TASK INPUTS:
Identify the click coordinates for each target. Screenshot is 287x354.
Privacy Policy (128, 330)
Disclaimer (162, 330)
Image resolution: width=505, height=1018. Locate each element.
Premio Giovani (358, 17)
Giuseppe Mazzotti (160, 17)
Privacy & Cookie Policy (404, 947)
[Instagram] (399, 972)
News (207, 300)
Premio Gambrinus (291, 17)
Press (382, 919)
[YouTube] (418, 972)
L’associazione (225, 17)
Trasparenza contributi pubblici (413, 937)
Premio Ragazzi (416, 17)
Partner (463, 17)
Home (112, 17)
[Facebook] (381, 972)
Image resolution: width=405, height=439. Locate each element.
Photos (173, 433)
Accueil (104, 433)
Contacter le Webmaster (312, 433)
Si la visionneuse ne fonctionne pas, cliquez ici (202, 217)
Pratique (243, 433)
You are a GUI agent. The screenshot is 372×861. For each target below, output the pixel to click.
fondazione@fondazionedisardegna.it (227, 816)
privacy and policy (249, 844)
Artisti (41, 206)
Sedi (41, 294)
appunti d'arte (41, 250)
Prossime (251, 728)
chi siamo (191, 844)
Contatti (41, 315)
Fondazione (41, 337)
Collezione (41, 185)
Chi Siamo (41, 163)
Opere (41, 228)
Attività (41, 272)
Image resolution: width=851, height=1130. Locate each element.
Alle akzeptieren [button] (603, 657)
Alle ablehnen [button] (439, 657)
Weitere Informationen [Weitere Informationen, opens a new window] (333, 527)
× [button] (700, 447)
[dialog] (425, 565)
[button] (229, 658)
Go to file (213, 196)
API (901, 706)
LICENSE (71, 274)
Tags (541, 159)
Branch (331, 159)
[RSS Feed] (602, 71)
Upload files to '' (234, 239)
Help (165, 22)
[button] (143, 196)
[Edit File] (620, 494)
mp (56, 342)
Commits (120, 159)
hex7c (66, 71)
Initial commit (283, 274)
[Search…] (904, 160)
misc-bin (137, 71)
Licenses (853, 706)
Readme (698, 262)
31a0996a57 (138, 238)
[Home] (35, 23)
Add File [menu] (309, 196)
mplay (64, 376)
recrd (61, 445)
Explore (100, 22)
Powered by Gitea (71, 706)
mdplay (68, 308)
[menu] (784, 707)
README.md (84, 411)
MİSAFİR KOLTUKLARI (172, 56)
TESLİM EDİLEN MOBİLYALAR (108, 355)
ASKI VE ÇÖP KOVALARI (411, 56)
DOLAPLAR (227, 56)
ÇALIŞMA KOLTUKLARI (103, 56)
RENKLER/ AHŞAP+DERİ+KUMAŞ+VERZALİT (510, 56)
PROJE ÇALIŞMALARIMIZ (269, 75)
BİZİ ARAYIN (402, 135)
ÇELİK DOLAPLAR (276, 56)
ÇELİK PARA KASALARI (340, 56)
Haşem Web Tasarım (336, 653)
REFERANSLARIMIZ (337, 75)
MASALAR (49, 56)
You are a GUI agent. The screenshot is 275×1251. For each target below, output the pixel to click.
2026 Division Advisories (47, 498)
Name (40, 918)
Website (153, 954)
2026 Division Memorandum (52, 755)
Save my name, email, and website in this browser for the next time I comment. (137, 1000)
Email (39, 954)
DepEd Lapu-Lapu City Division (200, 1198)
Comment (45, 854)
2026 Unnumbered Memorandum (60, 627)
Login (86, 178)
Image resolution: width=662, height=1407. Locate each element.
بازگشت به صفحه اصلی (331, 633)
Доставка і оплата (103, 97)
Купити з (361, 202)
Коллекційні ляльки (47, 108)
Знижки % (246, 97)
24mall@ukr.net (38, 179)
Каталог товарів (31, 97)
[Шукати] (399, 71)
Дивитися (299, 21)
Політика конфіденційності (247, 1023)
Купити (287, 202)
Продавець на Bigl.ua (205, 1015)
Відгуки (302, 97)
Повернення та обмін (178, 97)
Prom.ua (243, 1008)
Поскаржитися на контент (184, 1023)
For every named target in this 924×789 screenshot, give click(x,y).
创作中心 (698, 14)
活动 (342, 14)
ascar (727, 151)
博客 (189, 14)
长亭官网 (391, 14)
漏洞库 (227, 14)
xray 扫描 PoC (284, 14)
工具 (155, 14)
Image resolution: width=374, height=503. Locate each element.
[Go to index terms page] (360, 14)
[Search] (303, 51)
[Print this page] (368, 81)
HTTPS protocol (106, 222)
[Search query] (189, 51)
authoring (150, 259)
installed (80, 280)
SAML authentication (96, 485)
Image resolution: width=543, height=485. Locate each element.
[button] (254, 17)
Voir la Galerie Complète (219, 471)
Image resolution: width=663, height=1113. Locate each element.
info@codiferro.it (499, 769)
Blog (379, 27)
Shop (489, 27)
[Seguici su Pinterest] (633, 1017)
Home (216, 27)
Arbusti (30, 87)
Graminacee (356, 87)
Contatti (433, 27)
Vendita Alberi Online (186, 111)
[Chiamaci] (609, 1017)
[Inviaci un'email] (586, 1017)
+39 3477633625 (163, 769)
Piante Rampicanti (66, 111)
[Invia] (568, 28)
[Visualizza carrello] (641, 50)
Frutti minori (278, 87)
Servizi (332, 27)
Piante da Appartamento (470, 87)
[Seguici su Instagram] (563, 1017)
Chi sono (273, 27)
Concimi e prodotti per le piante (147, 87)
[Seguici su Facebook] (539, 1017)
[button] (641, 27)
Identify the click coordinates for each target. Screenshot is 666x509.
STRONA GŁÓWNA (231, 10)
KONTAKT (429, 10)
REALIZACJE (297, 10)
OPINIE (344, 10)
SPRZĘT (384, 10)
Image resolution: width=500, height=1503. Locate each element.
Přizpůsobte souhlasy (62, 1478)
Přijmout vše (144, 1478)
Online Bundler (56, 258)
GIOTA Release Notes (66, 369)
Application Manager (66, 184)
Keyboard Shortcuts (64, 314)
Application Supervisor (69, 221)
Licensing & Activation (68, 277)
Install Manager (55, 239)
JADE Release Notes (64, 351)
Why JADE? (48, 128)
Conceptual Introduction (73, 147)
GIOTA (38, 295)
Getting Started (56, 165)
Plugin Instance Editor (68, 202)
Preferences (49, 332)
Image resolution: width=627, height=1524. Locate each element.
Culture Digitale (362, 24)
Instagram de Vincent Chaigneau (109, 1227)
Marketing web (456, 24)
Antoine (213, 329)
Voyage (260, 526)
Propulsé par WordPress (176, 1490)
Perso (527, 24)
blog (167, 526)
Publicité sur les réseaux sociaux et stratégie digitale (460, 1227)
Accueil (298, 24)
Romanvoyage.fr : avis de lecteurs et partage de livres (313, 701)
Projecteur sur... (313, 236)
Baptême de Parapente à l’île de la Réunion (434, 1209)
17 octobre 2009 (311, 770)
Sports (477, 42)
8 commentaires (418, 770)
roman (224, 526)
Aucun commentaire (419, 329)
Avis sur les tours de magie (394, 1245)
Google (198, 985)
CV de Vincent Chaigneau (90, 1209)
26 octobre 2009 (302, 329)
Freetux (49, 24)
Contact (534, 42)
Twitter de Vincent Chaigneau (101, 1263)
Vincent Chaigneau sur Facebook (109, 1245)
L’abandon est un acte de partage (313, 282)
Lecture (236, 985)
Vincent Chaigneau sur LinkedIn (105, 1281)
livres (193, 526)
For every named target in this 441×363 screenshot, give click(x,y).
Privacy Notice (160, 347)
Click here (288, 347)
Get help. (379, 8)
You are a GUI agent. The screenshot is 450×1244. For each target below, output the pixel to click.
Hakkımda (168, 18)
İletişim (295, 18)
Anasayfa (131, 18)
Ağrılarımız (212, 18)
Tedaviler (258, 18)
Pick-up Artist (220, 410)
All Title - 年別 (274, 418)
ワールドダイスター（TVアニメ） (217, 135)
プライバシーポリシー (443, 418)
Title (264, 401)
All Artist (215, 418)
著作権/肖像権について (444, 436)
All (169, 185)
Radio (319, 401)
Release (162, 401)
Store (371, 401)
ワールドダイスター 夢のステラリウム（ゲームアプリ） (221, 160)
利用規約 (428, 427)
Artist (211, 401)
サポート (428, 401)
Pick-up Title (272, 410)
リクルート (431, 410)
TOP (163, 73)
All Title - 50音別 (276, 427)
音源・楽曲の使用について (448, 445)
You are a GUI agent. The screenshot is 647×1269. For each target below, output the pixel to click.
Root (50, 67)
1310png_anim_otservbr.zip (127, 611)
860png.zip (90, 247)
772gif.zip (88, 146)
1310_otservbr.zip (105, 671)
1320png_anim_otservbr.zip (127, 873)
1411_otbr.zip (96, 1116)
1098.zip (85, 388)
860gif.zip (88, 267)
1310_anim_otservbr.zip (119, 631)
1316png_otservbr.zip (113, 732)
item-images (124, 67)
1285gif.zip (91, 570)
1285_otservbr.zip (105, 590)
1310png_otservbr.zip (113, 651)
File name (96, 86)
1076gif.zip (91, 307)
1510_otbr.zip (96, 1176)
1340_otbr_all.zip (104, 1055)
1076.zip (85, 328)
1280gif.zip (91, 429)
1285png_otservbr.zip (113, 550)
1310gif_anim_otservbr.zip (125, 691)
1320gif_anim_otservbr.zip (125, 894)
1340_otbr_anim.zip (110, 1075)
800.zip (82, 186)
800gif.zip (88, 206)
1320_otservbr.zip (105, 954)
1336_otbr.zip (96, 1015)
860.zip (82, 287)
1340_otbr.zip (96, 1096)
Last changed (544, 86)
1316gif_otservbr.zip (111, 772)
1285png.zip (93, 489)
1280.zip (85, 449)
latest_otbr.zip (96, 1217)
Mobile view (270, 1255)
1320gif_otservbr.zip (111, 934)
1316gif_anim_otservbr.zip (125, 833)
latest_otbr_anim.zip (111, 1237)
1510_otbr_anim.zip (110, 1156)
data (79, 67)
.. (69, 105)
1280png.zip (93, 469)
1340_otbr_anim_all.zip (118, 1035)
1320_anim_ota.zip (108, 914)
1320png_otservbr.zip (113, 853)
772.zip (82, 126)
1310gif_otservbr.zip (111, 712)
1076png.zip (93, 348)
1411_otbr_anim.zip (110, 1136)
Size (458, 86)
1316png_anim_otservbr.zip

WHAT YOU SHOULD DO:
Rewrite the lines from the line with "Contatti (433, 27)" up to and including the line with "Keyboard Shortcuts (64, 314)", requests included, multiplying every coordinate in the answers by 0.25 and rounding to whole numbers, with halves rounded up. Leave all numbers in the requests unchanged.

RESULT:
Contatti (108, 7)
Vendita Alberi Online (47, 28)
[Chiamaci] (152, 254)
[Inviaci un'email] (147, 254)
+39 3477633625 (41, 192)
Piante Rampicanti (17, 28)
[Invia] (142, 7)
[Visualizza carrello] (160, 13)
Frutti minori (70, 22)
Servizi (83, 7)
Piante da Appartamento (118, 22)
[Seguici su Instagram] (141, 254)
Chi sono (68, 7)
Concimi e prodotti per le piante (37, 22)
[Seguici su Facebook] (135, 254)
[button] (160, 7)
Identify the click coordinates for each target. Screenshot is 666x509.
STRONA GŁÓWNA (58, 3)
KONTAKT (107, 3)
REALIZACJE (74, 3)
OPINIE (86, 3)
SPRZĘT (96, 3)
Image resolution: width=500, height=1503. Locate each element.
Přizpůsobte souhlasy (16, 370)
Přijmout vše (36, 370)
Online Bundler (14, 65)
GIOTA Release Notes (17, 92)
Application Manager (17, 46)
Keyboard Shortcuts (16, 79)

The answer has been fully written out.